Het oordeel van de rechtbank
2. De rechtbank heeft geoordeeld dat de vreemdeling op 26 oktober 2024 eerst op grond van een strafrechtelijke maatregel en aansluitend op grond van vreemdelingenbewaring feitelijk zijn vrijheid was ontnomen, waardoor hij niet langer onderworpen kon zijn aan de vrijheidsbeperkende maatregel van 31 mei 2024. Hoewel de minister deze maatregel op 28 oktober 2024 nog niet formeel had opgeheven, was deze feitelijk dus niet meer op de vreemdeling van toepassing. Door deze veranderde feitelijke situatie, had het voor de vreemdeling ook duidelijk moeten zijn dat niet langer sprake was van vrijheidsbeperking, maar van vrijheidsontneming. Omdat er voor de vreemdeling geen onduidelijkheid kon bestaan over de van toepassing zijnde bewaringsmaatregel, is deze niet vanaf het begin onrechtmatig, aldus de rechtbank.

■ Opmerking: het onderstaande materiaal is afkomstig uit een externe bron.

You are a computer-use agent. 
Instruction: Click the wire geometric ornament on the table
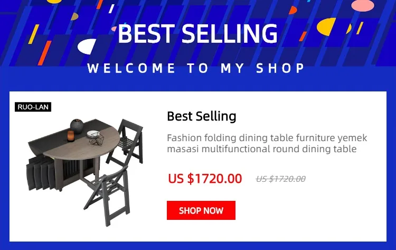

Beoordeling van het hoger beroep
3. De vreemdeling klaagt in zijn eerste grief over dit oordeel van de rechtbank. Daarbij voert hij aan dat de rechtbank niet heeft onderkend dat de minister de vrijheidsbeperkende maatregel had moeten opheffen, voordat de bewaringsmaatregel kon worden opgelegd. De uitsluitend feitelijke benadering van de rechtbank wordt volgens de vreemdeling bovendien weersproken door het feit dat de vrijheidsbeperkende maatregel eerder ook niet is geëindigd nadat hij voor korte tijd strafrechtelijk van zijn vrijheid was beroofd.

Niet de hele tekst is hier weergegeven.